# The perfect leather portfolio for interviews?



## ugradintern (May 8, 2005)

Hello all, I am in the market for a leather portfolio to hold resumes as I interview for jobs in the financial industry. Where would I find an ideal one? Perhaps in a deep cognac to contrast against the navy suit and black park avenues? Any tips or suggestions along brand, style, color would be much appreciated.

Thanks


----------



## tripreed (Dec 8, 2005)

I know that AlanC picked up a beautiful Peal & Co. one off of Ebay. Perhaps he will be kind enough to post a picture. So, from that comment I offer you two sources from different ends of the spectrum: Brooks Brothers or Ebay. Good luck.


----------



## Goldrush (Apr 12, 2005)

Bosca and Filson make some pretty nice ones, though the latter may be a bit rugged-looking for interviews. At least they don't have those metal corner reinforcements that make pad-holders look so tacky.


----------



## Pelikan (Sep 27, 2008)

I will start interviewing for mid to upper level accounting & finance jobs shortly.

Any thoughts on portfolio colors?

A black portfolio would be the most formal, but would it be too much black when combined with black shoes, black belt, and a gray suit?
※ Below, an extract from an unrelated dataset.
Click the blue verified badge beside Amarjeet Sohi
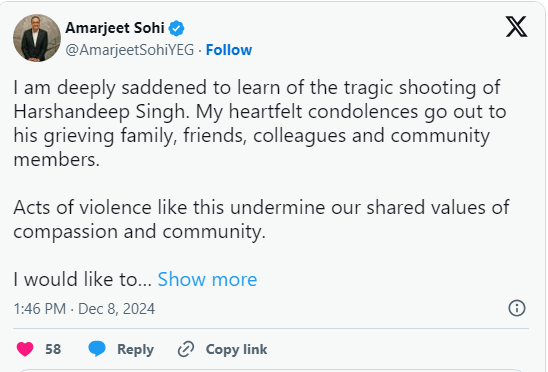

Would dark brown be better?

Any thoughts on the Bosca Old Leather Portfolios?


----------



## GBR (Aug 10, 2005)

ugradintern said:


> Hello all, I am in the market for a leather portfolio to hold resumes as I interview for jobs in the financial industry. Where would I find an ideal one? Perhaps in a deep cognac to contrast against the navy suit and black park avenues? Any tips or suggestions along brand, style, color would be much appreciated.
> 
> Thanks


Duh- is anyone actually going to fret?


----------



## JayJay (Oct 8, 2007)

I have burgundy, black and two in cognac. I use my black one for very formal business occasions but use the cognac one most often during my typical work day.


----------



## fishertw (Jan 27, 2006)

*recommendation*

Carry one that actually gives the impression that you've done some work. Employers like that!
Just my .02.
Tom


----------



## cglex (Oct 23, 2006)

The fancy leathers you describe will quickly scratch and look ugly. Before that happens you risk looking showy. My current portfolio, which is in its 13th year and starting to approach replacement time, is saddle leather. It quickly developed a nice patina that many have noticed. If I had sprung for the slightly pricier belting leather instead, I would probably have another 10 years left on it and a finer looking patina. Hartmann makes the belting leather ones, many make the saddle leather.


----------



## DukeGrad (Dec 28, 2003)

*Hartman*

My friend
I agree with Hartman. I have owned their leather luggage, and have a planner and portfolio as well.
These are about 30 years, and look great.
Hartman, now has moved out of Dodge and is overseas somewhere.
I recommend an outlet, you can pick up a US made still.
Also, Ghurka, nice crap. But expensive.
Filson has a nice one.

Look at Aspinal in England. Nice price. There is a place in France. That begins with an L. Has a online US shop.
Very expensive, but a beautiful cocoa leather color. Was just looking

Good luck
Will get thatt name


----------



## DukeGrad (Dec 28, 2003)

*planner*

My friend

It is Longchamp, again expensive.Also Smythson in Britain. Nice stuff

Good luck on the job


----------



## Pelikan (Sep 27, 2008)

Thank you for the tremendous suggestions for a portfolio that will age well and will not appear showy!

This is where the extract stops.